Data items:
================================

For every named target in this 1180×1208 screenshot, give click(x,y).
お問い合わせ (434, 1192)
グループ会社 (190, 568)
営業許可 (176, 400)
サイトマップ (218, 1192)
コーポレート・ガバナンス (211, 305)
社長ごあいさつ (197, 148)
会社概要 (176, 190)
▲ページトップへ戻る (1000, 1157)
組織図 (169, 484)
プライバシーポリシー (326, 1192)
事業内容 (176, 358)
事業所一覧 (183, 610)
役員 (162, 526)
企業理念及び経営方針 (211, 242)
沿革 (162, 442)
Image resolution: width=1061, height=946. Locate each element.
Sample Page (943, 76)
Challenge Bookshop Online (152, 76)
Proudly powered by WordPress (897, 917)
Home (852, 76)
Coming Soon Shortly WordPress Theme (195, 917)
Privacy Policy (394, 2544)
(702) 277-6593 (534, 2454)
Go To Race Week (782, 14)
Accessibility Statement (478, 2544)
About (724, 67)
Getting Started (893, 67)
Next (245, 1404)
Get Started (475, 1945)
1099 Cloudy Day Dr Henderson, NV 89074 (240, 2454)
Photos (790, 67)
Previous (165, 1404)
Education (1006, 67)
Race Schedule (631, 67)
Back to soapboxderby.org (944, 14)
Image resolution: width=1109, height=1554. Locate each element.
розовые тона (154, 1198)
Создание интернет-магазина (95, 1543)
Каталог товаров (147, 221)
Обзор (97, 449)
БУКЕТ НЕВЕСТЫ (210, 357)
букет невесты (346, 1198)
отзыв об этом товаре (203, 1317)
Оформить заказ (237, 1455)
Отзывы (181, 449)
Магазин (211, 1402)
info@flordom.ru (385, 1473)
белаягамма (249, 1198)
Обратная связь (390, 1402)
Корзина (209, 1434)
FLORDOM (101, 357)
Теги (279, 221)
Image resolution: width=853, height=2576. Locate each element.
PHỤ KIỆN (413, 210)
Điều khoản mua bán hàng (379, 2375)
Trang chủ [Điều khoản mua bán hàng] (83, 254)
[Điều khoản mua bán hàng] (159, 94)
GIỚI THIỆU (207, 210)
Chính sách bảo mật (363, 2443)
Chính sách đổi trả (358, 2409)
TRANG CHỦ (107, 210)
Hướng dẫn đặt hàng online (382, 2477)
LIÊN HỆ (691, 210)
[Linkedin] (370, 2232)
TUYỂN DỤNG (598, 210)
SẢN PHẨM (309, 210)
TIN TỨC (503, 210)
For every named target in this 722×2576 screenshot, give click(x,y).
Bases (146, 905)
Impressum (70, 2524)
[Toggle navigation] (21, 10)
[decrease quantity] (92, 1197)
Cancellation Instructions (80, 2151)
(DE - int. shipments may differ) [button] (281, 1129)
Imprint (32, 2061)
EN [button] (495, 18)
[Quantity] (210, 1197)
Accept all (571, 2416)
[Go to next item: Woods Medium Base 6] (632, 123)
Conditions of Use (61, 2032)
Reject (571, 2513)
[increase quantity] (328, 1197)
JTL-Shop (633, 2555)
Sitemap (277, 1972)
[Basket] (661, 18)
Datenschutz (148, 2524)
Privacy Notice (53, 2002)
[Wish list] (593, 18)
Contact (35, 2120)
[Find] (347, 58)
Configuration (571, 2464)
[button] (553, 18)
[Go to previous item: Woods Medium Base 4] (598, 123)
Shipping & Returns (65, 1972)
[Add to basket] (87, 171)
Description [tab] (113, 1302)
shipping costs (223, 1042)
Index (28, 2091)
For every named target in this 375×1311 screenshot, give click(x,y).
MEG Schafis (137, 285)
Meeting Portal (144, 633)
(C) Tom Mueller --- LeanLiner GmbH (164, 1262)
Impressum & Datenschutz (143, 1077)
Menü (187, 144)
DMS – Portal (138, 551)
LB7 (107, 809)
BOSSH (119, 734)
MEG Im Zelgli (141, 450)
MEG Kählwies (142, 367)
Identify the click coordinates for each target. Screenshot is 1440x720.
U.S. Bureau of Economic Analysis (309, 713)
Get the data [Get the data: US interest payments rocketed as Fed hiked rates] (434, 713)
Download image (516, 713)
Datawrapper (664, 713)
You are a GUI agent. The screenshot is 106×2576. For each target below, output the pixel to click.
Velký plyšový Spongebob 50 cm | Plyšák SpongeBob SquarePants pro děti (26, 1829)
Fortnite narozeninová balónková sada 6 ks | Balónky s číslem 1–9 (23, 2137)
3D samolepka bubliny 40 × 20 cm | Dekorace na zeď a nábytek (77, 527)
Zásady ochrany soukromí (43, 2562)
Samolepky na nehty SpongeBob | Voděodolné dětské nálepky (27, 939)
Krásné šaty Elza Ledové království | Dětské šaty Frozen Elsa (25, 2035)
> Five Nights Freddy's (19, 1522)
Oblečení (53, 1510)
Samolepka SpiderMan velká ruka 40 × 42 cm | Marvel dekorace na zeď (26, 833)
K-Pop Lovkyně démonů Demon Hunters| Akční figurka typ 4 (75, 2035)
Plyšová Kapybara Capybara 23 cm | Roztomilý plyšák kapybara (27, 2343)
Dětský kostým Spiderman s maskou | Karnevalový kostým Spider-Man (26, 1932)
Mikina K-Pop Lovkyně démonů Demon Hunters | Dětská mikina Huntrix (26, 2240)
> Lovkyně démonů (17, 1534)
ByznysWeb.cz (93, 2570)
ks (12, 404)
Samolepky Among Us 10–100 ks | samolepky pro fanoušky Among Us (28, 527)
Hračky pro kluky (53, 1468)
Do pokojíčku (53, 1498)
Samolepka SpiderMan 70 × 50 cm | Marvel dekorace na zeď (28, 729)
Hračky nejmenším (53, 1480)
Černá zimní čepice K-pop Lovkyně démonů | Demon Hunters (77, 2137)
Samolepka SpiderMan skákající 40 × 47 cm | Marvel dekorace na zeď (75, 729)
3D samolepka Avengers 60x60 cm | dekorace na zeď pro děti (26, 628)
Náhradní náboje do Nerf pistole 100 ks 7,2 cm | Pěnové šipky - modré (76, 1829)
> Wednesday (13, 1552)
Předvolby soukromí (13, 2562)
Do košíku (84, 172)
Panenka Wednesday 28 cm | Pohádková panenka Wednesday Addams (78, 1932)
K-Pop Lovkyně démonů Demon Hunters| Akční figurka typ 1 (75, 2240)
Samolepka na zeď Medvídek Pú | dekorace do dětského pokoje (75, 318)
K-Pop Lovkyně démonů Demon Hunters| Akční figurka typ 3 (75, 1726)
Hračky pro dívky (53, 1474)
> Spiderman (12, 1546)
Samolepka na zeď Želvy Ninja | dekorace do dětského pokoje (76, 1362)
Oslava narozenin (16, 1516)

================================

Your objective: Reproduce every one of the data items above word for word, keeping their original order.

Solved exercise:
For every named target in this 1180×1208 screenshot, give click(x,y).
お問い合わせ (434, 1192)
グループ会社 (190, 568)
営業許可 (176, 400)
サイトマップ (218, 1192)
コーポレート・ガバナンス (211, 305)
社長ごあいさつ (197, 148)
会社概要 (176, 190)
▲ページトップへ戻る (1000, 1157)
組織図 (169, 484)
プライバシーポリシー (326, 1192)
事業内容 (176, 358)
事業所一覧 (183, 610)
役員 (162, 526)
企業理念及び経営方針 (211, 242)
沿革 (162, 442)
Image resolution: width=1061, height=946. Locate each element.
Sample Page (943, 76)
Challenge Bookshop Online (152, 76)
Proudly powered by WordPress (897, 917)
Home (852, 76)
Coming Soon Shortly WordPress Theme (195, 917)
Privacy Policy (394, 2544)
(702) 277-6593 (534, 2454)
Go To Race Week (782, 14)
Accessibility Statement (478, 2544)
About (724, 67)
Getting Started (893, 67)
Next (245, 1404)
Get Started (475, 1945)
1099 Cloudy Day Dr Henderson, NV 89074 (240, 2454)
Photos (790, 67)
Previous (165, 1404)
Education (1006, 67)
Race Schedule (631, 67)
Back to soapboxderby.org (944, 14)
Image resolution: width=1109, height=1554. Locate each element.
розовые тона (154, 1198)
Создание интернет-магазина (95, 1543)
Каталог товаров (147, 221)
Обзор (97, 449)
БУКЕТ НЕВЕСТЫ (210, 357)
букет невесты (346, 1198)
отзыв об этом товаре (203, 1317)
Оформить заказ (237, 1455)
Отзывы (181, 449)
Магазин (211, 1402)
info@flordom.ru (385, 1473)
белаягамма (249, 1198)
Обратная связь (390, 1402)
Корзина (209, 1434)
FLORDOM (101, 357)
Теги (279, 221)
Image resolution: width=853, height=2576. Locate each element.
PHỤ KIỆN (413, 210)
Điều khoản mua bán hàng (379, 2375)
Trang chủ [Điều khoản mua bán hàng] (83, 254)
[Điều khoản mua bán hàng] (159, 94)
GIỚI THIỆU (207, 210)
Chính sách bảo mật (363, 2443)
Chính sách đổi trả (358, 2409)
TRANG CHỦ (107, 210)
Hướng dẫn đặt hàng online (382, 2477)
LIÊN HỆ (691, 210)
[Linkedin] (370, 2232)
TUYỂN DỤNG (598, 210)
SẢN PHẨM (309, 210)
TIN TỨC (503, 210)
For every named target in this 722×2576 screenshot, give click(x,y).
Bases (146, 905)
Impressum (70, 2524)
[Toggle navigation] (21, 10)
[decrease quantity] (92, 1197)
Cancellation Instructions (80, 2151)
(DE - int. shipments may differ) [button] (281, 1129)
Imprint (32, 2061)
EN [button] (495, 18)
[Quantity] (210, 1197)
Accept all (571, 2416)
[Go to next item: Woods Medium Base 6] (632, 123)
Conditions of Use (61, 2032)
Reject (571, 2513)
[increase quantity] (328, 1197)
JTL-Shop (633, 2555)
Sitemap (277, 1972)
[Basket] (661, 18)
Datenschutz (148, 2524)
Privacy Notice (53, 2002)
[Wish list] (593, 18)
Contact (35, 2120)
[Find] (347, 58)
Configuration (571, 2464)
[button] (553, 18)
[Go to previous item: Woods Medium Base 4] (598, 123)
Shipping & Returns (65, 1972)
[Add to basket] (87, 171)
Description [tab] (113, 1302)
shipping costs (223, 1042)
Index (28, 2091)
For every named target in this 375×1311 screenshot, give click(x,y).
MEG Schafis (137, 285)
Meeting Portal (144, 633)
(C) Tom Mueller --- LeanLiner GmbH (164, 1262)
Impressum & Datenschutz (143, 1077)
Menü (187, 144)
DMS – Portal (138, 551)
LB7 (107, 809)
BOSSH (119, 734)
MEG Im Zelgli (141, 450)
MEG Kählwies (142, 367)
Identify the click coordinates for each target. Screenshot is 1440x720.
U.S. Bureau of Economic Analysis (309, 713)
Get the data [Get the data: US interest payments rocketed as Fed hiked rates] (434, 713)
Download image (516, 713)
Datawrapper (664, 713)
You are a GUI agent. The screenshot is 106×2576. For each target below, output the pixel to click.
Velký plyšový Spongebob 50 cm | Plyšák SpongeBob SquarePants pro děti (26, 1829)
Fortnite narozeninová balónková sada 6 ks | Balónky s číslem 1–9 (23, 2137)
3D samolepka bubliny 40 × 20 cm | Dekorace na zeď a nábytek (77, 527)
Zásady ochrany soukromí (43, 2562)
Samolepky na nehty SpongeBob | Voděodolné dětské nálepky (27, 939)
Krásné šaty Elza Ledové království | Dětské šaty Frozen Elsa (25, 2035)
> Five Nights Freddy's (19, 1522)
Oblečení (53, 1510)
Samolepka SpiderMan velká ruka 40 × 42 cm | Marvel dekorace na zeď (26, 833)
K-Pop Lovkyně démonů Demon Hunters| Akční figurka typ 4 (75, 2035)
Plyšová Kapybara Capybara 23 cm | Roztomilý plyšák kapybara (27, 2343)
Dětský kostým Spiderman s maskou | Karnevalový kostým Spider-Man (26, 1932)
Mikina K-Pop Lovkyně démonů Demon Hunters | Dětská mikina Huntrix (26, 2240)
> Lovkyně démonů (17, 1534)
ByznysWeb.cz (93, 2570)
ks (12, 404)
Samolepky Among Us 10–100 ks | samolepky pro fanoušky Among Us (28, 527)
Hračky pro kluky (53, 1468)
Do pokojíčku (53, 1498)
Samolepka SpiderMan 70 × 50 cm | Marvel dekorace na zeď (28, 729)
Hračky nejmenším (53, 1480)
Černá zimní čepice K-pop Lovkyně démonů | Demon Hunters (77, 2137)
Samolepka SpiderMan skákající 40 × 47 cm | Marvel dekorace na zeď (75, 729)
3D samolepka Avengers 60x60 cm | dekorace na zeď pro děti (26, 628)
Náhradní náboje do Nerf pistole 100 ks 7,2 cm | Pěnové šipky - modré (76, 1829)
> Wednesday (13, 1552)
Předvolby soukromí (13, 2562)
Do košíku (84, 172)
Panenka Wednesday 28 cm | Pohádková panenka Wednesday Addams (78, 1932)
K-Pop Lovkyně démonů Demon Hunters| Akční figurka typ 1 (75, 2240)
Samolepka na zeď Medvídek Pú | dekorace do dětského pokoje (75, 318)
K-Pop Lovkyně démonů Demon Hunters| Akční figurka typ 3 (75, 1726)
Hračky pro dívky (53, 1474)
> Spiderman (12, 1546)
Samolepka na zeď Želvy Ninja | dekorace do dětského pokoje (76, 1362)
Oslava narozenin (16, 1516)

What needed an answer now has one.